List every person named in the article below about Annie Brennan's award.

▶ Selected text:
⟨
By Sara Connors
Special to the Southern Gazette
After almost a full lifetime of giving back to others, a Marystown senior has been recognized by the government of Newfoundland and Labrador for her contributions to her community.
Annie Brennan, 88, commonly known as Mrs. Annie around the community, is one of five recipients of the 2019 Seniors of Distinction Awards. Exemplary seniors who have made significant achievements, shared their culture or talents or contributed to their community through leadership or volunteering are eligible for the award.
“I feel awesome about it,” says Brennan.
“Excited, really. It was an honour for me to receive it, because a lot of people my age get awards, but they’ve passed and don’t receive it. I was lucky enough to be alive and to accept.”
Lifetime of helping
Born and raised in Marystown, Brennan (nee Mallay) was the eldest living daughter of James and Margaret Mallay, who had 16 pregnancies. Besides briefly moving to St. John’s as a young woman to work at St. Clare’s Hospital to support her family, Brennan has lived in Marystown her entire life.
⟩
Collection entries:
⟨
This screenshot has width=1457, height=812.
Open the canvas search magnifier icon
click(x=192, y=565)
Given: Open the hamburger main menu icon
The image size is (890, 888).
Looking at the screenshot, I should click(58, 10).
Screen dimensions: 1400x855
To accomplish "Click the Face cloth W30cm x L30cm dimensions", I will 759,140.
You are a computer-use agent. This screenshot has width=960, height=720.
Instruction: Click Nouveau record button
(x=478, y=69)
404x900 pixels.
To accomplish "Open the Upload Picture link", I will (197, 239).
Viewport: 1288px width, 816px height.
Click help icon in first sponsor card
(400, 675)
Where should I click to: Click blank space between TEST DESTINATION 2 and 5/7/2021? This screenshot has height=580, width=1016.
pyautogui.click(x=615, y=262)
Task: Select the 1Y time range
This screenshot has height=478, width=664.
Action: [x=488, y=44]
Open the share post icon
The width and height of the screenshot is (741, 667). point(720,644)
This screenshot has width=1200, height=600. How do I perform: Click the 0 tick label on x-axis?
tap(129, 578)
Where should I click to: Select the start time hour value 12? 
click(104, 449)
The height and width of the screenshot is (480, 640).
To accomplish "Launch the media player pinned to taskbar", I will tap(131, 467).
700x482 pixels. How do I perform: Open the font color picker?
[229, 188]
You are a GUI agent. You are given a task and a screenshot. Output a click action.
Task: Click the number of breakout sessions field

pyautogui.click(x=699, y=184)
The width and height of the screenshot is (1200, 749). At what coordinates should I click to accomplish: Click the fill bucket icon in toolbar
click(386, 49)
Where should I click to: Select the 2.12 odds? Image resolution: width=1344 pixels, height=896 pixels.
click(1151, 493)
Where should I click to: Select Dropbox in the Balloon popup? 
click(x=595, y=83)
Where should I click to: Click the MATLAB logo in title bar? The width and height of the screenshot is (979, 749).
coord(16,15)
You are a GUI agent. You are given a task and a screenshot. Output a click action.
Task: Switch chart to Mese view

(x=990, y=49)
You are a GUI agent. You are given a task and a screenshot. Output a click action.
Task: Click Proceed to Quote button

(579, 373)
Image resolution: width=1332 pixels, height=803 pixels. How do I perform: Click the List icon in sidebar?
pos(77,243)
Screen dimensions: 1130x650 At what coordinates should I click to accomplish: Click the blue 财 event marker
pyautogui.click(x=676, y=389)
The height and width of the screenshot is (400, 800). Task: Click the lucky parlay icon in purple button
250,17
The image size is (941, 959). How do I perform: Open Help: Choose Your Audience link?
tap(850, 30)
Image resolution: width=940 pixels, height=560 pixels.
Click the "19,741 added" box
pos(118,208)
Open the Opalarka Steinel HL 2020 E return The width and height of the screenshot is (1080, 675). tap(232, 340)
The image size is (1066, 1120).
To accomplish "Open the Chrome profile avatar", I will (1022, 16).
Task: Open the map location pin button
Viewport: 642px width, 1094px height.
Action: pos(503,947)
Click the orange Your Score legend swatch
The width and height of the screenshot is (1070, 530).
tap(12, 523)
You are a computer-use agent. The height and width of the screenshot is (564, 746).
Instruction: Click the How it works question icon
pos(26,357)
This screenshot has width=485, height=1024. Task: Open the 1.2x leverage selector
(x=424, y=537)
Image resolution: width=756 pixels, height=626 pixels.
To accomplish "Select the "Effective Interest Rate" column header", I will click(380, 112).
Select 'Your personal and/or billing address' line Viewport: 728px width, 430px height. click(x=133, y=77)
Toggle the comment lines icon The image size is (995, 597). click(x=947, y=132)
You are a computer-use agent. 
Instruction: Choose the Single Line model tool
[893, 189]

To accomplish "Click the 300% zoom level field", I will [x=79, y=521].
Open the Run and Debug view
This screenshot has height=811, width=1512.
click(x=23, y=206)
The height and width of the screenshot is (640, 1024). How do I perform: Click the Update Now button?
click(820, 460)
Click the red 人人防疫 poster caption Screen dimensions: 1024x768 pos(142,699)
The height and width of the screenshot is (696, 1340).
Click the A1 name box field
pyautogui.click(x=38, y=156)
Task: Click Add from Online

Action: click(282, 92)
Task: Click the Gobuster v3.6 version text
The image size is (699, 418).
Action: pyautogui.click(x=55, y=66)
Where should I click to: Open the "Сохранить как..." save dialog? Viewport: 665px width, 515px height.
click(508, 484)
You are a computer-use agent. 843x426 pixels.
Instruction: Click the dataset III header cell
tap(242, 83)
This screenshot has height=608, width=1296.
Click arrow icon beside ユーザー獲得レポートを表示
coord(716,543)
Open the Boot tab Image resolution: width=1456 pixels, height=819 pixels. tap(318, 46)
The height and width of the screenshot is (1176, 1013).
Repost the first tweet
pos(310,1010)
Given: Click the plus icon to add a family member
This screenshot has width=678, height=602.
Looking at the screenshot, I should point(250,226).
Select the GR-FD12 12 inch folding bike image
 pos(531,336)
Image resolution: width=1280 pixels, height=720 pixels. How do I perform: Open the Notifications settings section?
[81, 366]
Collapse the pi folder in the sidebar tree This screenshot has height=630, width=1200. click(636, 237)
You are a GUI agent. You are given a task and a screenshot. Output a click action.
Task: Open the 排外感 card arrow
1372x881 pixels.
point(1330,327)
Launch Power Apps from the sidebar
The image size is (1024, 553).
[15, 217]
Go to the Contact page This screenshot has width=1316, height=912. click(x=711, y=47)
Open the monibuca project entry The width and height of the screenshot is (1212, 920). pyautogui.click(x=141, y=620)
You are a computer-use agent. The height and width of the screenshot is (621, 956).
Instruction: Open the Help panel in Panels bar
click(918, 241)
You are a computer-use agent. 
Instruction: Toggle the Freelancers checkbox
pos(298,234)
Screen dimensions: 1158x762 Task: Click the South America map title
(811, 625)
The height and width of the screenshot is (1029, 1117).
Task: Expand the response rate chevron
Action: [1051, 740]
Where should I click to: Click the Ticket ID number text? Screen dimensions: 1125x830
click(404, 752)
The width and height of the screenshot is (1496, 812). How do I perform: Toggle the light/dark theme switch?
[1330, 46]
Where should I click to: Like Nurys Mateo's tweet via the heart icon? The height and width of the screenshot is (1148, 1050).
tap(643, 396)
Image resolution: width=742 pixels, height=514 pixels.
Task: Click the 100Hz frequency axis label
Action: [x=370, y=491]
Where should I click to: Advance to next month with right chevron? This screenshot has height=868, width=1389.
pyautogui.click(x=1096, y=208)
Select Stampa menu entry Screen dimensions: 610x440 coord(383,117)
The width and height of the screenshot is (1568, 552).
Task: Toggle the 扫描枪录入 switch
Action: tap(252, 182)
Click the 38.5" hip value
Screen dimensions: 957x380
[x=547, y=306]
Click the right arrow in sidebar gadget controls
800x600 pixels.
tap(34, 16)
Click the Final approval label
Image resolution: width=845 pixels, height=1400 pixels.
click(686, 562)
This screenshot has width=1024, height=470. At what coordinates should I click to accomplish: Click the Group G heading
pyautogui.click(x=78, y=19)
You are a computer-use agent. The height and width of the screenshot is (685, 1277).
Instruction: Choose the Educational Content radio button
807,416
⟩
▶ Solution to this task:
Sara Connors
Annie Brennan
James Mallay
Margaret Mallay